Both areas lack TVs which appears to be common in Asheville area beer bars. It's a feature that's really nice as it doesn't distract from good conversation. Both bars will also sell you bottles to go which is great if you're short on time, but want to try the beer later without having to come back.
I recommend going upstairs one evening and trying the downstairs another if time allows. This will allow you to experience both at leisure. Out of all the beer bars in Asheville, this is one of finest and a must stop.
03-01-2010 20:49:59 |
More by titosupertramp
vibe: 4 | quality: 5 | service: 4 | selection: 4.5 | food: 3 | $$
this place is great. the atmosphere is nice. very laid back, and was easy to find a place to sit at the bar or at a table. beers are pretty much all served in the correct glassware from what i could tell, especially the belgian stuff down stairs. it was pint night when we went, so they give you a pint glass to keep when you order the beer that is on special at the time, for us it was boulder's mojo risin' double ipa on cask.

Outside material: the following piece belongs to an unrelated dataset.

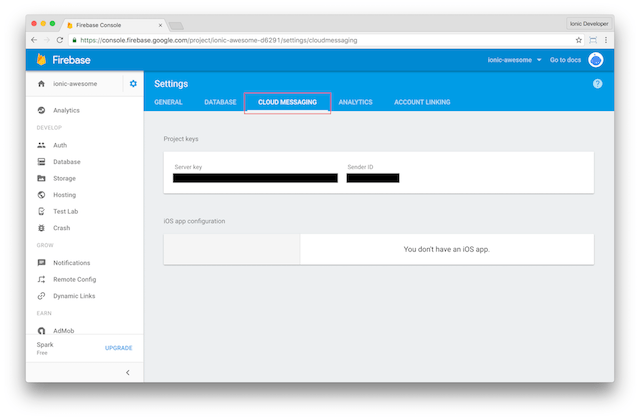The width and height of the screenshot is (640, 419).
Task: Click the user avatar in the header
Action: tap(595, 60)
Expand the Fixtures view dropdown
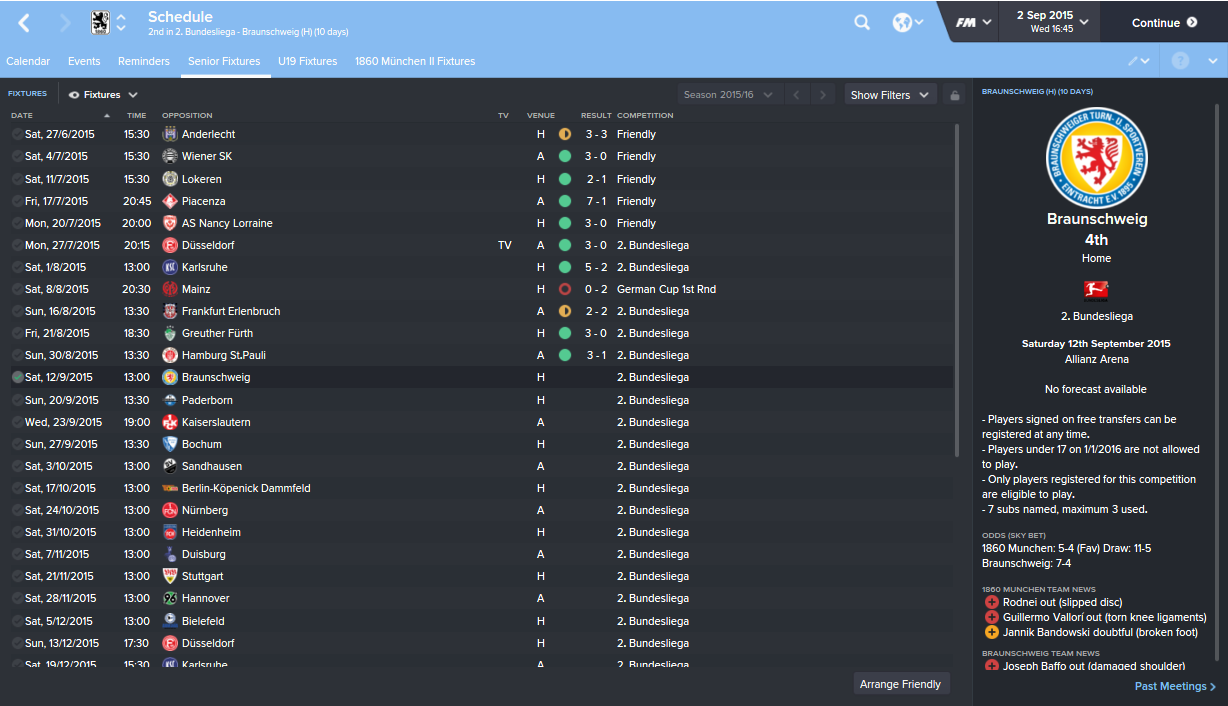The image size is (1228, 706). click(103, 95)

service was good also, our bartender kept a watchful eye on our glasses to make sure there was always something in 'em. the selection was great, in fact it was a shame that i was driving and couldn't try more of their brews. we ordered a couple soft pretzels that came with some local mustard, it was alright, not the greatest.

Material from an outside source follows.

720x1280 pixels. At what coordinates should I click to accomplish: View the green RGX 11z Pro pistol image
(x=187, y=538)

overall this is an awesome bar to come visit if you're in town and want to find some great craft beer on tap.
03-11-2010 15:21:33 |
More by Bartrob6
vibe: 4 | quality: 5 | service: 3 | selection: 5 | food: 4 | $$
Wow. What a lovely place to have tucked into Asheville (an already lovely place!)
Both the upstairs and downstairs are very well done, with the decided "atmosphere" advantage going to the Belgian-inspired cellar, it's dark wood imparting a cozy setting in which to indulge in some of the Old Worlds finest beers.
The drought beer selection is quite impressive, and even among the domestic offering upstairs, I'd only ever seen one or two available on tap before coming to the Thirsty Monk. And they were all quality beers which I fully intend to experience.
The beers seem well kept and the place gives an overall impression of loving competency. They even have a nice little practice of freshly rinsing each glass before drawing your beer. Probably one of the most appreciated details was that they keep the kegs on the same level as the taps, which results in a pleasing and reasonable level of carbonation the glass (instead of the gas bombs that most bars create as a result of having to push their beers up 12-14 feet from the basement!)
My criticisms and suggestions are few. First, the serving temperatures of the three beers I sampled seemed a little too cold. This is a common failing of US bars, but I suspect here it was done more to accommodate the variety of styles that are all housed in limited refrigerator space. Secondly, I was really hoping for a better food selection on the Belgian side of things. While the food at the Thirsty is head an shoulders above most bar food, they could still do a lot in the way of exploring more traditional Belgian bar foods, such as croque-monsieur, carbonade, and steamed mussels. Finally, the place is too noisy. Both the up- and downstairs need some "soft" decorations to cut down on the din--if you're in the Thirsty Monk alone it's fine, but even a few groups of people can make conversation very difficult.